3.0 Test for stationarity
Our work is based on Time Series Econometrics and since empirical work based on time series data assumes that the underlying time series is stationary, we will first of all carry out tests to check whether the variables being used are stationary or not and whether they turn out to be stationary upon first differencing. Here, the Augmented Dickey Fuller Test (ADF) will be used.
The hypotheses are given as follows:
Ho: variable is not stationary.
H1 : variable is stationary.
The variable in its level form is tested. If test statistics is less than the critical values, then we should reject Ho, which means that the variable is stationary. we say it is integrated of order 0, I(0).
If Ho is not rejected, this means that the variable is not stationary. The ADF test is performed again on the first differenced form of the variables and checked for stationarity once more. If the test statistic is greater than the values of the critical levels, this confirms that the variables are integrated of order 1, I(1).

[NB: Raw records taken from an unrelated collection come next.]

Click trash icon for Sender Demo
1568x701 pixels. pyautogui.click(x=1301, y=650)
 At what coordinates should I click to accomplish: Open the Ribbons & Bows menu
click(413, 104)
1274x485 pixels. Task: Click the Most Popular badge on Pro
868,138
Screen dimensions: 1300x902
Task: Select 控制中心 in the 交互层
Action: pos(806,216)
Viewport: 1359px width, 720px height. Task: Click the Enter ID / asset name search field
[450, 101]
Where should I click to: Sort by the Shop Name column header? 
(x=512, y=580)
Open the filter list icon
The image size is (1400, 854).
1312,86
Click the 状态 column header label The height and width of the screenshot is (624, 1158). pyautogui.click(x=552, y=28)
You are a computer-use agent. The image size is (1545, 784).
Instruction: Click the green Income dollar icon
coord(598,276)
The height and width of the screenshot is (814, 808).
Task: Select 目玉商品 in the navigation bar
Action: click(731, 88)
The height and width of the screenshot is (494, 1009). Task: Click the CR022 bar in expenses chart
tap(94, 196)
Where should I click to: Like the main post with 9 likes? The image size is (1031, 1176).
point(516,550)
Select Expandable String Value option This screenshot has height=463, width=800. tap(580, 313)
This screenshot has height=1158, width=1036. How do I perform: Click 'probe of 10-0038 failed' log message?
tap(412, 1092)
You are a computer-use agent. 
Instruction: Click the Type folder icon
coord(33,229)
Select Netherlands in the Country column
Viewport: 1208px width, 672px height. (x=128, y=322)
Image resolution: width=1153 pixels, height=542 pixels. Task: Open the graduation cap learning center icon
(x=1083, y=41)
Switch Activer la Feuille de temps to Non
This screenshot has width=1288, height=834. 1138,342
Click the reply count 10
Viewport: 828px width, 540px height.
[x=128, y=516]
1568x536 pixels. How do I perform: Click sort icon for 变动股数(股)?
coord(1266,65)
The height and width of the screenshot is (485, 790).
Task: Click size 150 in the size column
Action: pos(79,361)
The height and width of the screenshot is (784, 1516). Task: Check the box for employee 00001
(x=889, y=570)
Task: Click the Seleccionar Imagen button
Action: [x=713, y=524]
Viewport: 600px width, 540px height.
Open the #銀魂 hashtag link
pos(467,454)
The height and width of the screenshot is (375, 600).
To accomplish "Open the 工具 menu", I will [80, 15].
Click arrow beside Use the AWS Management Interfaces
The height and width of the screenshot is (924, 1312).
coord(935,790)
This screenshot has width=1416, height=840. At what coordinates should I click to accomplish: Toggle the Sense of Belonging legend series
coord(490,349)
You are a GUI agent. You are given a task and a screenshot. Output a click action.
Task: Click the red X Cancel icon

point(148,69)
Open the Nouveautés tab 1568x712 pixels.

We continue this process until the variables become stationary. If the variable is differenced d times, we say that the variable is stationary of order d, I(d). If all variables are integrated of the same order, a VAR model can be used.
We will choose the lag length using the information criteria proposed by Akaike (1974). AIC will be taken due to its validity for both nested and non nested models and ability to Compare models with different error distribution terms by avoiding multiple testing issues. AIC = T ln (residual sum of squares) + 2n, Where n is the sample size, and T, the number of parameters included.
Results of ADF tests for unit roots of variables
Source: computed
Note:
1% critical value : -3.750
5% critical value: -3
10% critical value : -2.630
As can be seen, the table shows that in level form, all variables are non-stationary because the test statistics are greater than the critical values, i.e. the test statistics lie in the acceptance region, which means that the null hypothesis is not rejected.
However on the first difference we see that our computed values for all values exceed the critical values at different level of significance. We therefore reject Ho in favour of H1 and conclude that the variables are stationary on the first difference.
4.0 Regression results
Now that all the variables are stationary on the first difference, we should test the following equation:
∆INF = B0 + B1∆UNEMPLOY +B2 ∆MONEYSS + B3 ∆GOVEXPD + µt
Where:
∆ = The first difference operator
The regression results are shown in the table below:
Regression results
R-squared = 0.3555
Adjusted R-squared= 0.2347
From the model we can see that all the independent variables are significant (p-value<0.05). Thus, we can say that the variable UNEMPLOY, MONEYSS and GOVTEXPD can be used to reliably predict INF (the dependent variable). The R-squared is 0.3555, when adjusted it becomes 0.2347. This means that about 23% of the dependent variable is explained by the explanatory variables.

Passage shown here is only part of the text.